• [Task description]:
Reproduce word for word the part of the passage on antimicrobial resistance genes in farm and wastewater bacteria that begins at "NEW YORK – By" and ends after "DNA and plasmids.".

• [Passage to read]:

════════

NEW YORK – By sequencing hundreds of Enterobacteriaceae family bacterial representatives from wastewater and livestock-related sites, investigators in the UK and US profiled pangenome dynamics in the bugs, including antimicrobial resistance (AMR) genes and other features found on chromosomal DNA and plasmids.
For a study in Science Advances on Friday, University of Oxford John Radcliffe Hospital researcher Nicole Stoesser and her colleagues reasoned that studies centered on clinical isolates of Escherichia coli and other Enterobacteriaceae representatives alone may miss clinically relevant pangenome, plasmid, and horizontal gene transfer features in naturally occurring Enterobacteriaceae populations that may act as reservoirs for AMR genes.
The researchers did short- and long-read genome sequencing on more than 550 representatives from the Escherichia genus, along with 274 isolates from non-Escherichia species. The non-clinical isolates — collected and cultured from 14 pig, cattle, or sheep farms or from five wastewater treatment sites in the UK at three points over the year — provided a window into AMR gene patterns and mobile genetic element dynamics within and between Enterobacteriaceae species at these sites.
"Plasmids have a higher burden of AMR genes and insertion sequences, and AMR gene-carrying plasmids show evidence of being under stronger selective pressure," the authors reported, noting that plasmid dynamics appeared to reflect geographical sampling locations as well as the environmental niche considered.
With the 827 high-quality genomes generated for bacteria from Escherichia, Klebsiella, Citrobacter, Enterobacter, and other genera, for example, the team detected nearly 2,300 circularized plasmids, which seemed to vary alongside the genus and environmental niche considered.
The researchers' analyses further suggested that those plasmids were particularly prone to carrying AMR genes and insertion sequences involved in horizontal gene transfer compared with chromosomal sequences in the pangenome and appeared to show signs of selection linked to the environmental niches tested.
"[O]ur study highlights the plastic and dynamic nature of AMR gene dissemination within the pangenome of major Enterobacteriaceae in several important non-clinical niches," the authors reported. "It also demonstrates how robustly evaluating the flow or AMR genes and [mobile genetic elements] across highly diverse and dynamic niches is challenging even with extensive sampling."
"The implications of this for adequately understanding dissemination and selection of AMR genes in a 'One Health' context should not be underestimated," they added.
It remains to be seen whether selective pressures at distinct sites such as farms can whittle down the diverse set of strains and species found there, or whether AMR evolution is distinct at each site, the authors explained, noting that additional research is needed to untangle details of the site-specific distinctions.
Even so, they wrote, "our findings underline the importance of local control strategies for the emergence and spread of AMR beyond clinical settings."

════════

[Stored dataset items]
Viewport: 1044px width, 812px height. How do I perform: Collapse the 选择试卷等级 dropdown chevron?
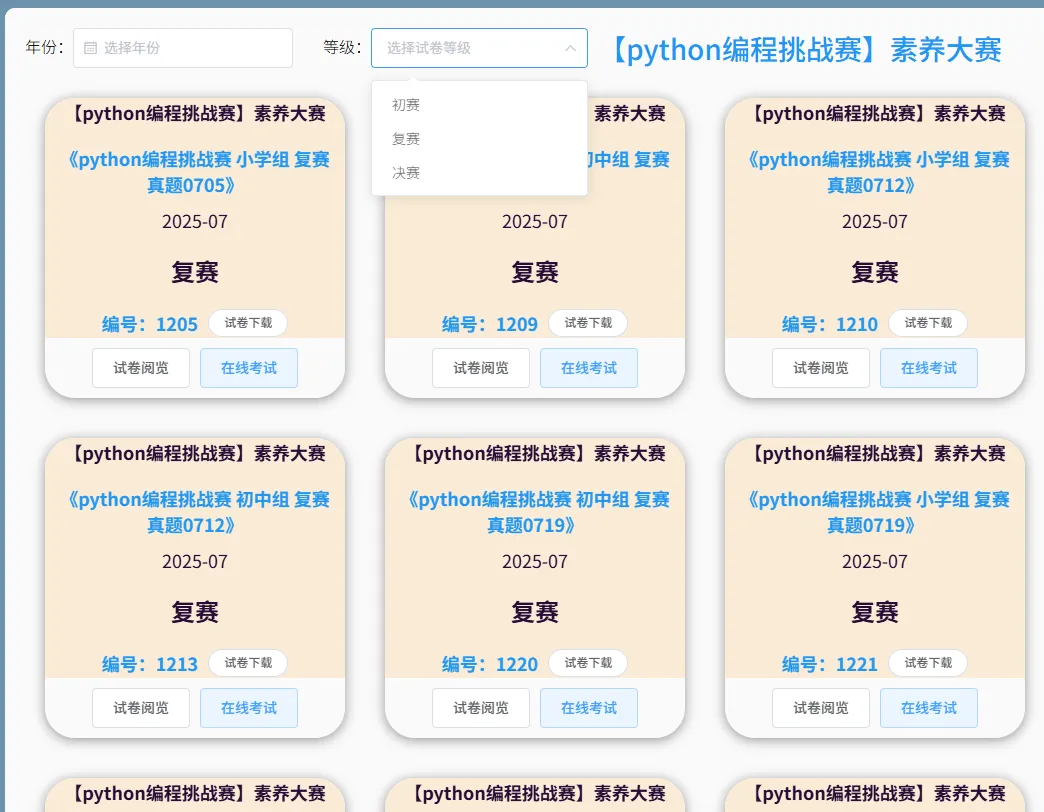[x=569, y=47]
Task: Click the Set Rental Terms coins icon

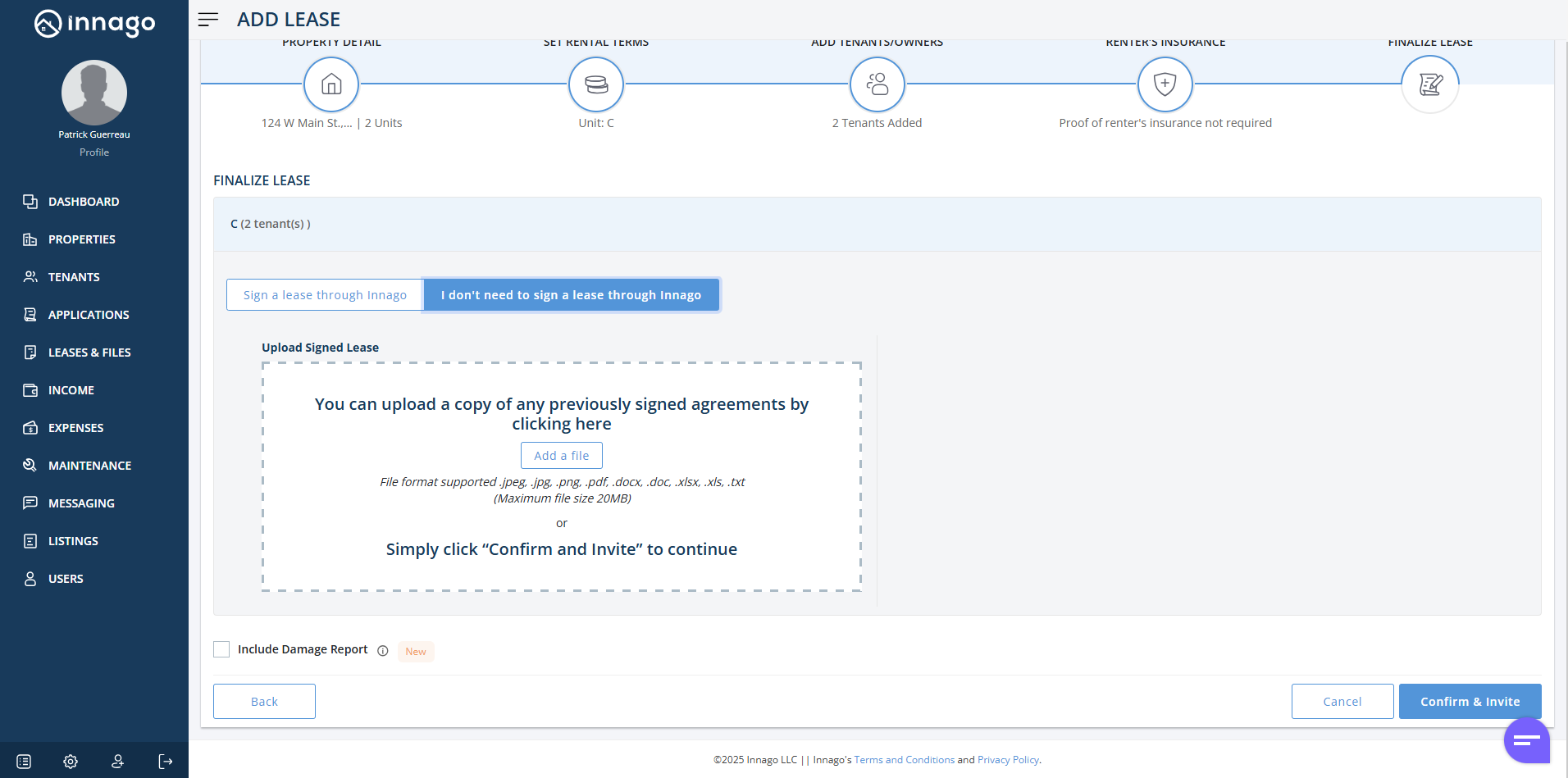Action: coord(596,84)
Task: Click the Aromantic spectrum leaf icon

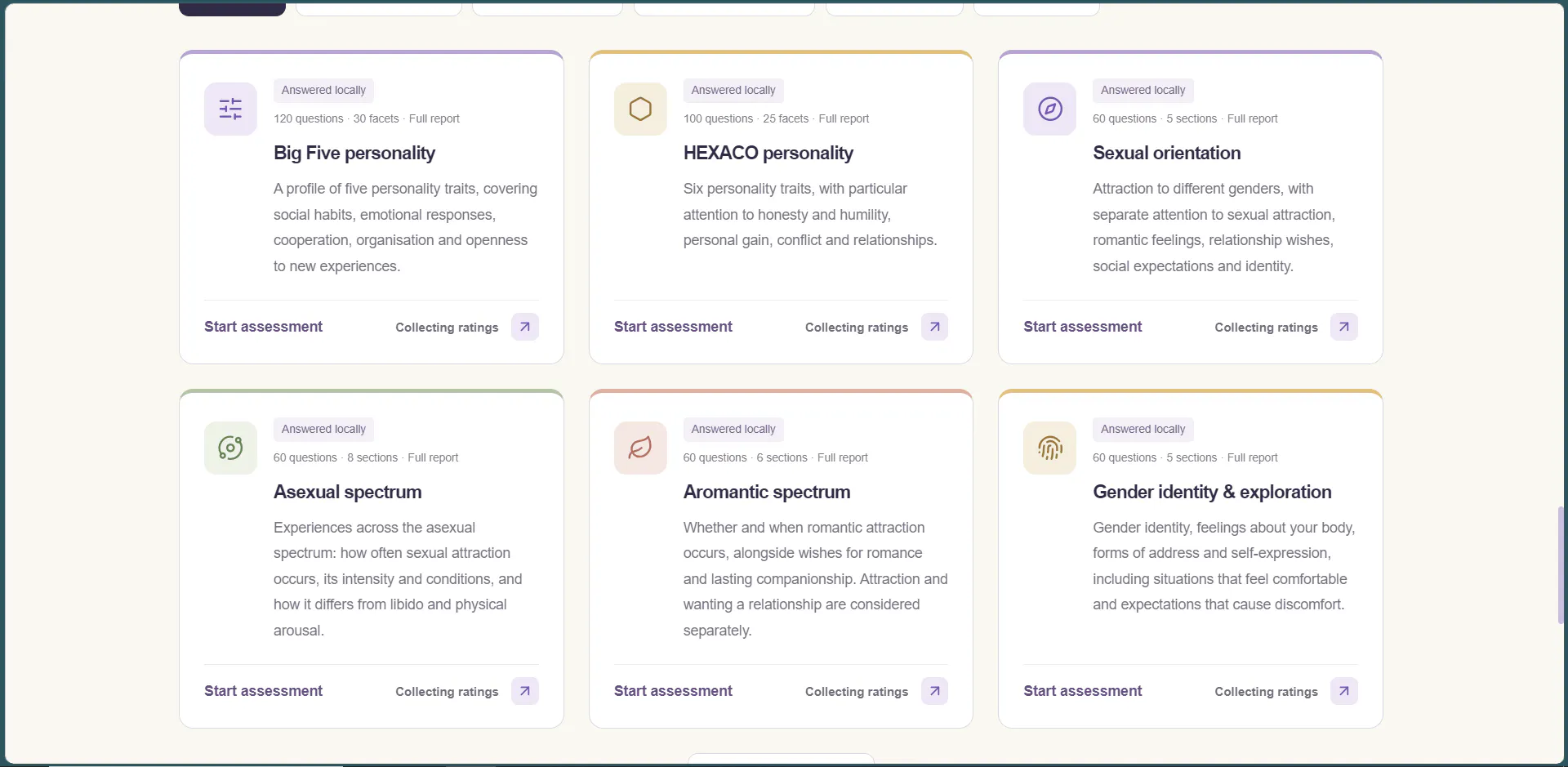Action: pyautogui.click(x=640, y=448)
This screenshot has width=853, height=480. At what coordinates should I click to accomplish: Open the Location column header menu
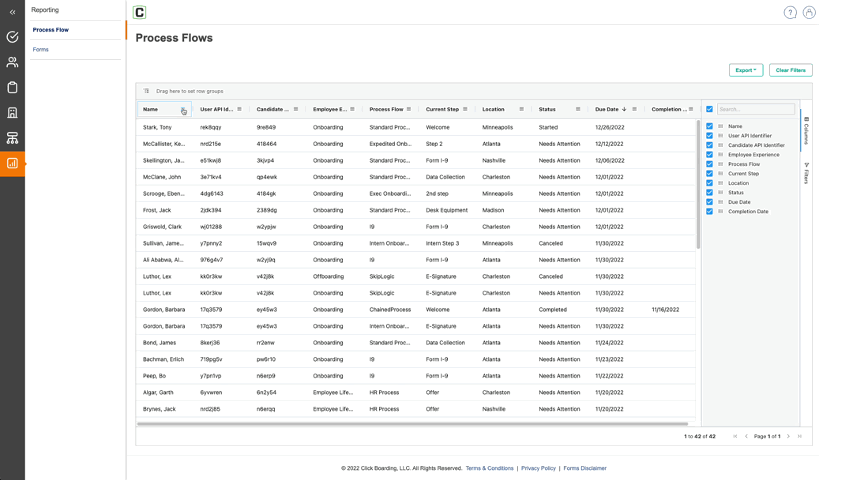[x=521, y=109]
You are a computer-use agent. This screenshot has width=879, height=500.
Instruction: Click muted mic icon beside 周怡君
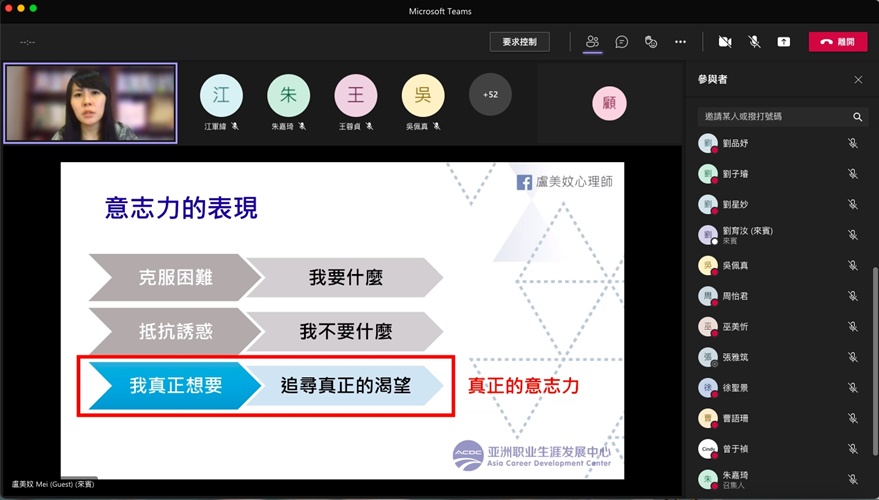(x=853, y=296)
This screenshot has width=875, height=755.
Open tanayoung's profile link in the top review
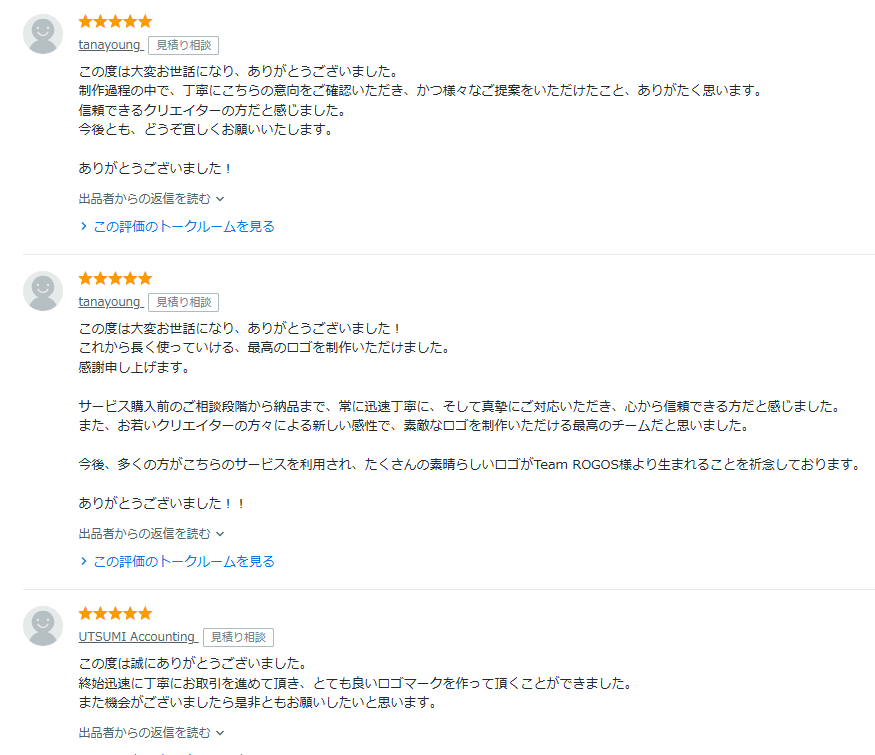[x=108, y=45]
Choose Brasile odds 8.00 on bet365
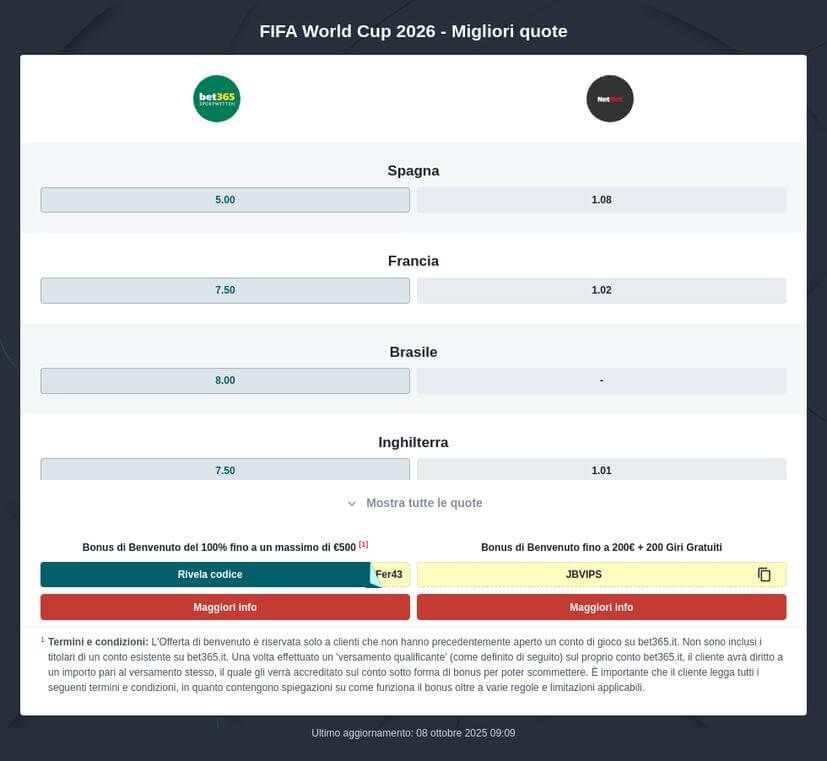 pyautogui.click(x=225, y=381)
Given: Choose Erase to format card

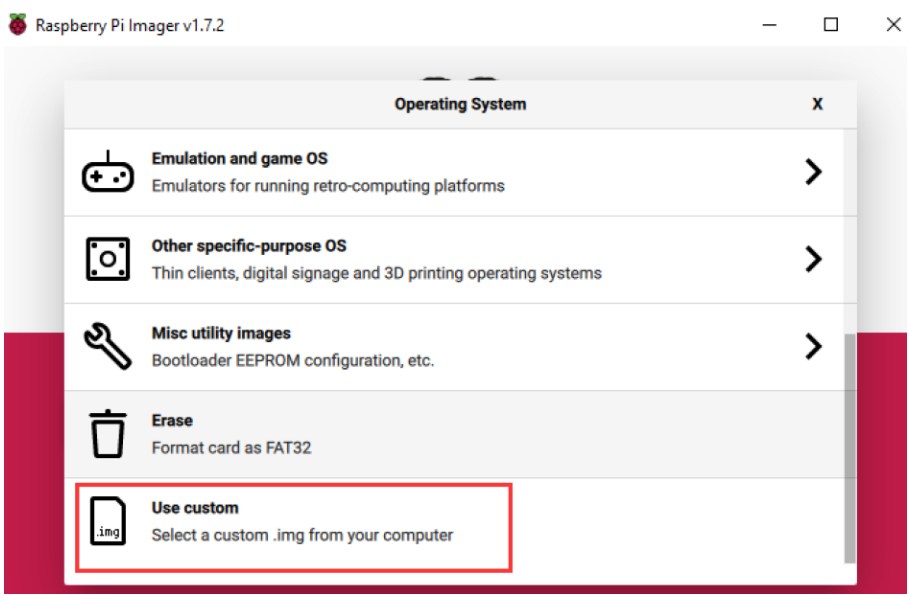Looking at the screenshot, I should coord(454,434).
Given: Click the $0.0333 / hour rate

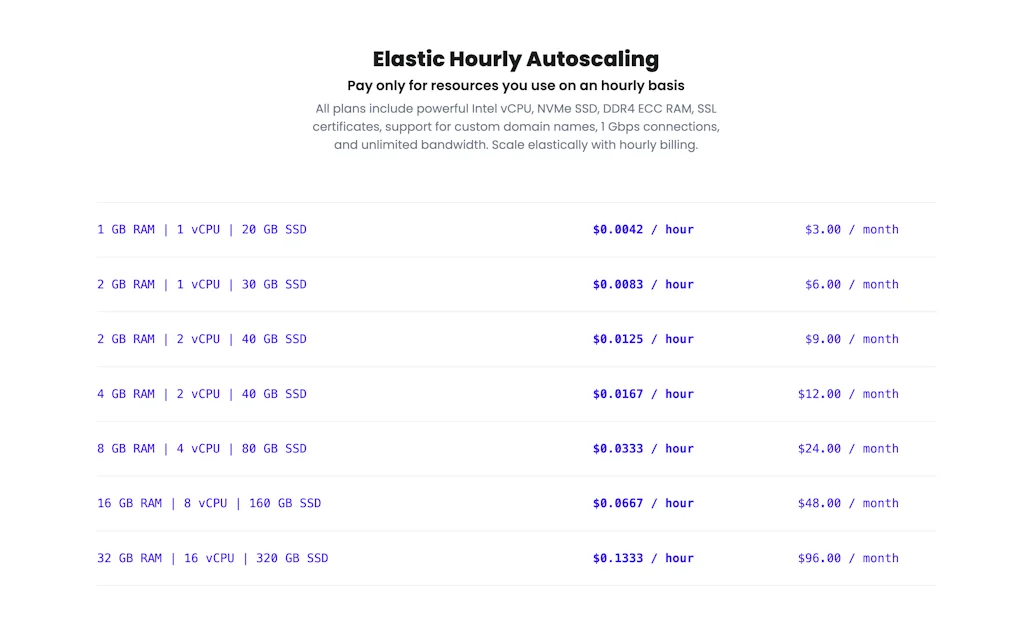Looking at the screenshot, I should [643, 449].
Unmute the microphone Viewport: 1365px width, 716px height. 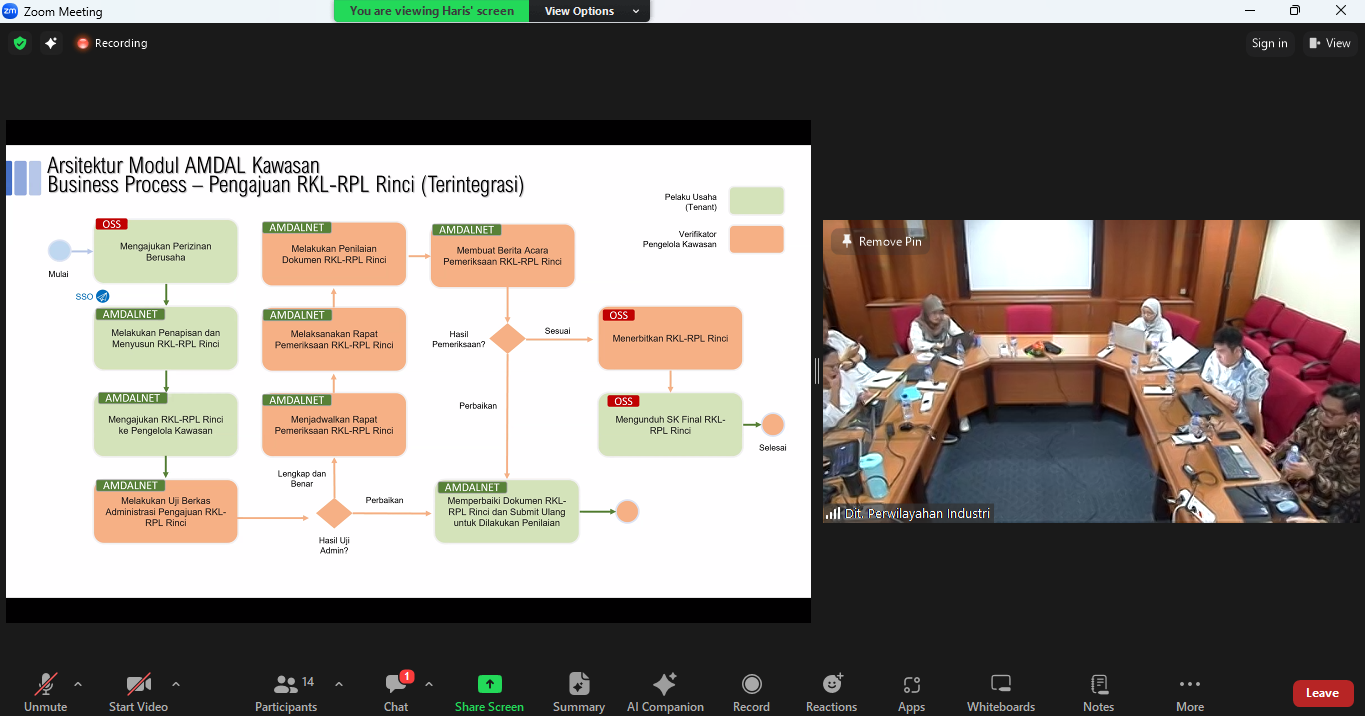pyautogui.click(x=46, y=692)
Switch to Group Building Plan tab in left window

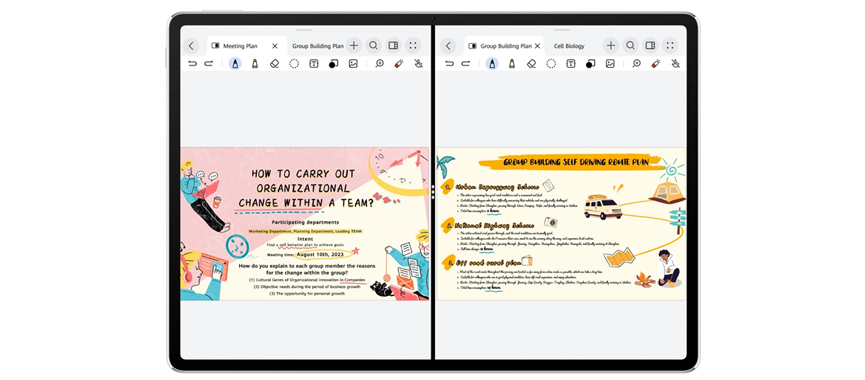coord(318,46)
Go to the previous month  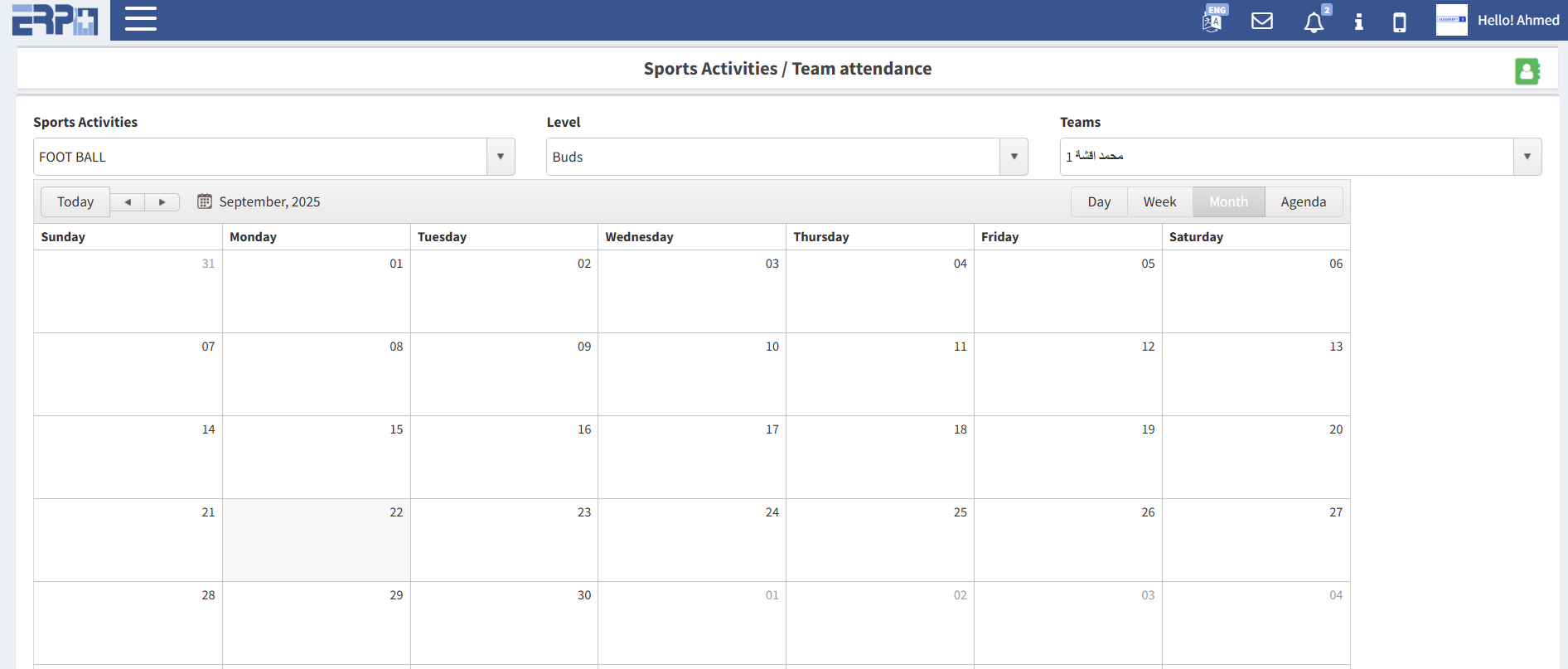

════════

• [Written answer]:
NEW YORK – By sequencing hundreds of Enterobacteriaceae family bacterial representatives from wastewater and livestock-related sites, investigators in the UK and US profiled pangenome dynamics in the bugs, including antimicrobial resistance (AMR) genes and other features found on chromosomal DNA and plasmids.